DT: Yeah. My favorite songwriters are people who tell more of a story and tell what’s going on in their lives that me as a listener can get something out of, even if it’s completely the opposite of what they wrote the song about in the first place. Like a Willie Nelson or a Tom Waits or even a Tori Amos. I can take something out of their lyrics that might be the complete opposite of what they wrote about, but it still can touch my life in the same way that it touched their life when they were writing it.

WW: Is that something you aspire to in your own writing?

DT: Yeah. Hopefully something I’ve written will help people’s lives out. Maybe they won’t get exactly what I was writing about out of it, but it might help them with something they’re going through.

WW: How did UNDERØATH get started?

DT: Well, the guy who first played me that heavy Christian band was the one who I started it with. We wanted to do music, so we did some small little things, and then we decided to start another band up. He thought of a name, and then we found some members. I was just seventeen, and from then on, we were kind of starting our first band to play shows and stuff. And it just kind of took off.

WW: There are all kinds of stories out there about the reasons for you leaving UNDERØATH. Allmusic.com says the other members asked you to leave because you proposed to the girlfriend, which doesn’t make much sense. And there are other articles out there that talk vaguely about “relationship drama.” What actually happened?

DT: I was in a relationship, and I was engaged, but my fiancée, she broke up with me. And we were on the road, and I was having such a hard time going through the breakup, and I’m kind of compulsive. I wouldn’t just ask the guys in the band, “Do you think we’re going to get back together?” I’d dwell on the situation. So I think it was stressful on them. It was stressful on me, too, being on the road, but it was stressful on them, because they didn’t really know how to deal with the situation.

So they asked me to leave. And now we look back on it and joke. They were seventeen, eighteen, nineteen – around that area. They were young, too, and they just didn’t know how to deal with the situation. They’d never been through a situation like that – a guy going through a breakup and being on the road. Now we’re best friends, and we look back on it and think, "That’s not the typical situation where you’d ask somebody to leave a band." But they thought by asking me to leave, it was going to help me figure out my situation.

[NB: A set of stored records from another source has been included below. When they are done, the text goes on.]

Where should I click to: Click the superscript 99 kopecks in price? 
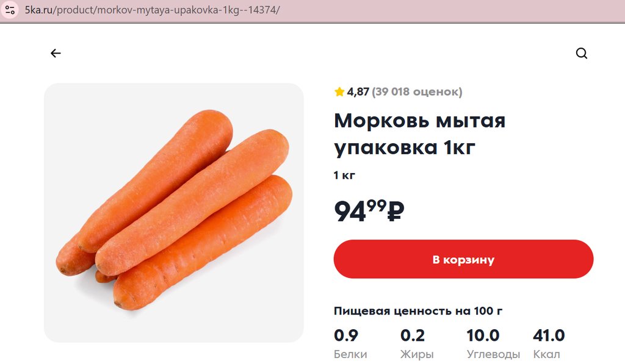[x=377, y=205]
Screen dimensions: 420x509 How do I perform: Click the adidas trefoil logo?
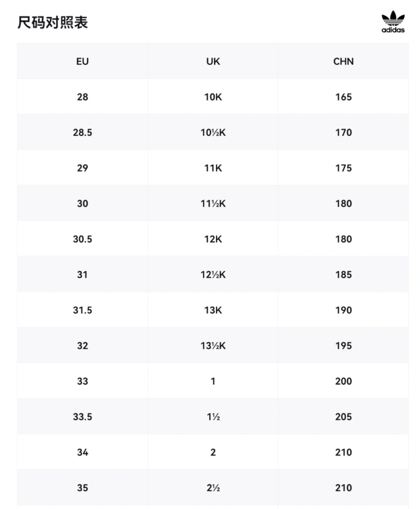point(393,22)
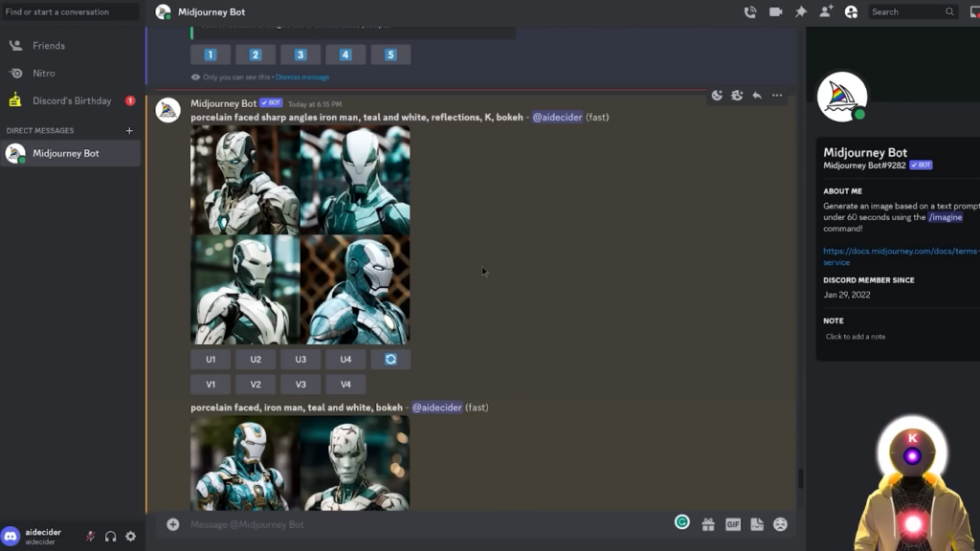Start a voice call with Midjourney Bot
The height and width of the screenshot is (551, 980).
pos(750,12)
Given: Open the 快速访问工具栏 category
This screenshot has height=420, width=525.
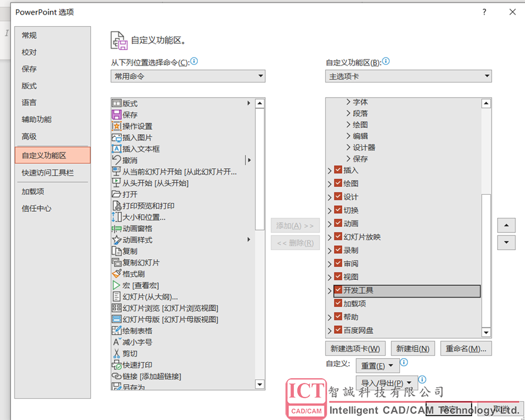Looking at the screenshot, I should (48, 173).
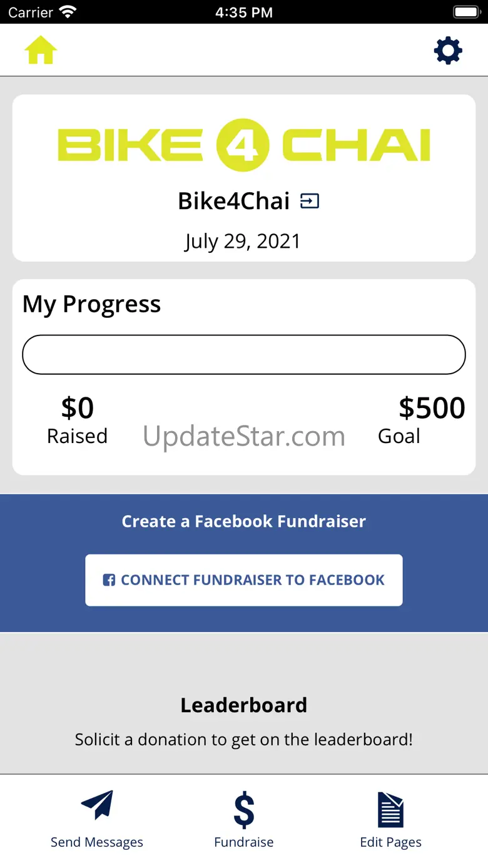Image resolution: width=488 pixels, height=868 pixels.
Task: Tap the switch-event icon beside Bike4Chai
Action: (310, 201)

At first, I was really bitter. I thought, What’s with those guys? I can’t believe this. But it ended up working out for the best. We’re best friends now. Sometimes I thought at first that they made a bad decision, but it all ended up working out for the best. Now I understand. And that’s where I get my beliefs from a lot of times. At the time, I didn’t understand why all this was happening, why I’d been asked to leave. But it all worked out. I worked things out with my fiancée and we got married and I’ve got a kid now. And if I’d still been in UNDERØATH, I’d never had a family, and I’d never been in Maylene. So things work out for a reason. Some people call it coincidence, but I call it God choosing the path of my life.

WW: It feels like fate to you rather than a fluke?

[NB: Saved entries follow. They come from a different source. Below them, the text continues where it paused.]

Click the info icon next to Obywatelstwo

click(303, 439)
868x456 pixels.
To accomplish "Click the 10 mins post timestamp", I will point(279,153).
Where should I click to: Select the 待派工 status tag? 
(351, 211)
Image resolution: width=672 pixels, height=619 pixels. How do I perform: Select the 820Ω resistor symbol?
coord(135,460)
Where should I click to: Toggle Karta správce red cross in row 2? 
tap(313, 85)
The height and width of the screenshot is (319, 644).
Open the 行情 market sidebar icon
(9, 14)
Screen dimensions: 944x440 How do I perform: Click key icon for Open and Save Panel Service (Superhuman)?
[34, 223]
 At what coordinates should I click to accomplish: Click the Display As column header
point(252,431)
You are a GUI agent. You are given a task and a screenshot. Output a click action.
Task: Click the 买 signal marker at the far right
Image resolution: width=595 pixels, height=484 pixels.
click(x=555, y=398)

DT: It does to me, and I’ve had arguments with people about that kind of thing. Like, “How do you know? That’s just a coincidence.” But different strokes for different folks. I really believe that God has a plan for me, and he had a plan for me to leave the band, however it went down. It was all for a reason. The biggest thing for me is, I’m not going to bend my beliefs or bend what I think is true just to please you. We can get along about a lot of different things. We can talk about the music or the weather or whatever and have a conversation. But you can’t really argue about religion, especially if that’s what’s in your heart. I believe what I believe, and if I can touch people in a positive way through what I believe, that’s great. But I’m not going to bend my beliefs just because something else happens. I’d be sacrificing a part of myself or compromising my beliefs just to please someone, and I don’t think that’s right for anyone.

WW: UNDERØATH has gone on to a lot of success. Did you have any pangs of jealousy along the way?

DT: Not at all. That’s the weird thing. I never really was in a band to want to be the biggest thing on the block. I just want to play music, really. To reach out to kids who are going through out what I was going through, or even just to make friends. I know that the reason I got into heavier music, the punk side of things, is because I felt accepted. I felt I had friends and almost like a family, where people understand me, they understand the music I like, or understand the things I was going through. With all the kids, it was almost like we were the same person, you know? So that’s the reason I really started playing music. So there wasn’t any jealousy at all. I’m actually really happy for those guys. I always knew they’d succeed. It was more looking at it like, I’m glad I was able to be a part of it, because I always knew it would do this.

WW: I understand you went through some hard economic times after you left. I came across a piece that talked about you having jobs putting up gutters and delivering flowers…

DT: Yeah, working three jobs at once. I was doing all those at once. I worked doing gutters, delivered flowers on the weekends, and did stock in a clothing store at night. But I appreciate a lot of that, which is weird. I don’t mean to toot my own horn, but I really did appreciate it. It keeps you humble, and I think when I was in UNDERØATH, I might have gotten to the point of maybe getting a big head. But I’m glad I was asked to leave and I had to go back to working three jobs to survive, because it made me realize we’re all normal people, and we can help people in their lives not just by being in a band, but wherever we work. Like, if it’s me doing gutters, being there for the people I work with. It doesn’t matter.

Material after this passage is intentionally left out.